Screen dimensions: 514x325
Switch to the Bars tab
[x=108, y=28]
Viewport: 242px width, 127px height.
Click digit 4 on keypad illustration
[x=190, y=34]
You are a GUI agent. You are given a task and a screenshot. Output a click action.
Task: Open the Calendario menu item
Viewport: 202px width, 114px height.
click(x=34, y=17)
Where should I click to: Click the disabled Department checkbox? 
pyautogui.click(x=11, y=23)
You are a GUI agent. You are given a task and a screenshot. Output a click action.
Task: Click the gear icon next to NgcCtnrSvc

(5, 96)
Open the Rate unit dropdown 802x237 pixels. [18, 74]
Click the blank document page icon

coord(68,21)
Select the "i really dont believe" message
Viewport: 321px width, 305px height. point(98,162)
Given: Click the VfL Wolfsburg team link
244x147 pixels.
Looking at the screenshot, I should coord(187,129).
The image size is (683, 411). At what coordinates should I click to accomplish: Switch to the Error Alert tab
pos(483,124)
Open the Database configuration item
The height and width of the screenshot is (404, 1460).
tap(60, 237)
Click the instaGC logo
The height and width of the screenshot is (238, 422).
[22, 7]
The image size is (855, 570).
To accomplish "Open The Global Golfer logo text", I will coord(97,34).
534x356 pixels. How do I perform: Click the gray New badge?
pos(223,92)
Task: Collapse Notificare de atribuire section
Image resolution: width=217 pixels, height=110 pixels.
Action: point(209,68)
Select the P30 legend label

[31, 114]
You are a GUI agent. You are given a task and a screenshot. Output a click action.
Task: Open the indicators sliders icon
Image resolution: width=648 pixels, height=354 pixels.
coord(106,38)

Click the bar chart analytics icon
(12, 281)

● **Your assignment**
Nothing in the data should be altered; please repeat it exactly.

● **Answer to the problem**
Screen dimensions: 514x325
Switch to the Bars tab
[x=108, y=28]
Viewport: 242px width, 127px height.
Click digit 4 on keypad illustration
[x=190, y=34]
You are a GUI agent. You are given a task and a screenshot. Output a click action.
Task: Open the Calendario menu item
Viewport: 202px width, 114px height.
click(x=34, y=17)
Where should I click to: Click the disabled Department checkbox? 
pyautogui.click(x=11, y=23)
You are a GUI agent. You are given a task and a screenshot. Output a click action.
Task: Click the gear icon next to NgcCtnrSvc

(5, 96)
Open the Rate unit dropdown 802x237 pixels. [18, 74]
Click the blank document page icon

coord(68,21)
Select the "i really dont believe" message
Viewport: 321px width, 305px height. point(98,162)
Given: Click the VfL Wolfsburg team link
244x147 pixels.
Looking at the screenshot, I should coord(187,129).
The image size is (683, 411). At what coordinates should I click to accomplish: Switch to the Error Alert tab
pos(483,124)
Open the Database configuration item
The height and width of the screenshot is (404, 1460).
tap(60, 237)
Click the instaGC logo
The height and width of the screenshot is (238, 422).
[22, 7]
The image size is (855, 570).
To accomplish "Open The Global Golfer logo text", I will coord(97,34).
534x356 pixels. How do I perform: Click the gray New badge?
pos(223,92)
Task: Collapse Notificare de atribuire section
Image resolution: width=217 pixels, height=110 pixels.
Action: point(209,68)
Select the P30 legend label

[31, 114]
You are a GUI agent. You are given a task and a screenshot. Output a click action.
Task: Open the indicators sliders icon
Image resolution: width=648 pixels, height=354 pixels.
coord(106,38)

Click the bar chart analytics icon
(12, 281)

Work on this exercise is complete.